**TEXT:**
..........
PC Labs for SO5041: Week 6

Table of Contents

Week 6: Sampling distributions and confidence intervals

Sampling distributions

Links to the sampling distribution applications:

Confidence Intervals

Confidence intervals are bands around the point estimate (e.g. sample mean, median, proportion) for which we are reasonably confident the true population value lies. "Reasonably" often means 95% confident, or 99% confident, which is to say that respectively 95 times or 99 times out of a hundred, the true value will lie within the interval.

We calculate a CI as the point estimate (e.g. sample mean) plus or minus Z times the standard error.

The Standard Error is estimated as the sample standard deviation divided by the square root of the sample size.
..........
**EXERCISES:**
(1) According to the Week 6 lab notes, what does it mean to be "95% confident" that the true population value lies within a confidence interval?
(2) Set down a passage from the Week 6 lab notes exactly: begin at the words "Table of Contents" and stop after "the standard error.".

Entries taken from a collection
..........
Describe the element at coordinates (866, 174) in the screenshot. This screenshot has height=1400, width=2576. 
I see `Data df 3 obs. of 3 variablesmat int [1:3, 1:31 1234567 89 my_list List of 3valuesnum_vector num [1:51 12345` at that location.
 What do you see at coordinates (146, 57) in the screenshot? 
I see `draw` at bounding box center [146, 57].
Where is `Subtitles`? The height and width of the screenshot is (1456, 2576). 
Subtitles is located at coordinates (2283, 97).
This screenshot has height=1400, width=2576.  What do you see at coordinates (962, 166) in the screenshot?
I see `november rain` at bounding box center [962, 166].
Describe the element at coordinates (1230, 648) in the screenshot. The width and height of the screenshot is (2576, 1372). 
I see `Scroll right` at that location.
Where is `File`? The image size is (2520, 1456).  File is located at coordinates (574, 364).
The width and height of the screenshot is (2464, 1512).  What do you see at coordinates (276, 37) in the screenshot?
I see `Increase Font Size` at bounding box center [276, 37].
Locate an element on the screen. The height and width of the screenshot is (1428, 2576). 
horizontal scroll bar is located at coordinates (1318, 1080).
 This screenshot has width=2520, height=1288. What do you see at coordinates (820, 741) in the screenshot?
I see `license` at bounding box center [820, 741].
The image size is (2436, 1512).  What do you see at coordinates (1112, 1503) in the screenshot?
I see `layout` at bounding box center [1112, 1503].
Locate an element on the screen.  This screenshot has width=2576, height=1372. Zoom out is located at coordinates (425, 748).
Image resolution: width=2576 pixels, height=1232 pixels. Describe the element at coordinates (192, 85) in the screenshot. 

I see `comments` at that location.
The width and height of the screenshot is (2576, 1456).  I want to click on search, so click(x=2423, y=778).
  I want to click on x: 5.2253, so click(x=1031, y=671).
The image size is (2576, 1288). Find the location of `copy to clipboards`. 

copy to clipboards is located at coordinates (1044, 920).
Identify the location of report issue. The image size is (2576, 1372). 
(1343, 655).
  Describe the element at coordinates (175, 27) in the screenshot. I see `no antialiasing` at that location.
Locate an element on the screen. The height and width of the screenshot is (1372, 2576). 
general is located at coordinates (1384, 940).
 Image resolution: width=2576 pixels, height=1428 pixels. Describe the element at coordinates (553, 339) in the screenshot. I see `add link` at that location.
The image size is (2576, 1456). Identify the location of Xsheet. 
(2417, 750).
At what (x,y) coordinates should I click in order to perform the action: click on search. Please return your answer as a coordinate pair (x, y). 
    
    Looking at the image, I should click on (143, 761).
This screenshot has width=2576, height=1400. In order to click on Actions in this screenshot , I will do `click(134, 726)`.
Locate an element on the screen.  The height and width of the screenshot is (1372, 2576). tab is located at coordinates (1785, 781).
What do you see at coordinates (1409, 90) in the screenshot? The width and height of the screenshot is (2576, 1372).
..........
**SOLUTIONS BY TASK:**
(1) It means that 95 times out of a hundred, the true population value will lie within the interval. The notes offer this as the meaning of "reasonably" confident, with 99% confident meaning 99 times out of a hundred.

(2)
Table of Contents

Week 6: Sampling distributions and confidence intervals

Sampling distributions

Links to the sampling distribution applications:

Confidence Intervals

Confidence intervals are bands around the point estimate (e.g. sample mean, median, proportion) for which we are reasonably confident the true population value lies. "Reasonably" often means 95% confident, or 99% confident, which is to say that respectively 95 times or 99 times out of a hundred, the true value will lie within the interval.

We calculate a CI as the point estimate (e.g. sample mean) plus or minus Z times the standard error.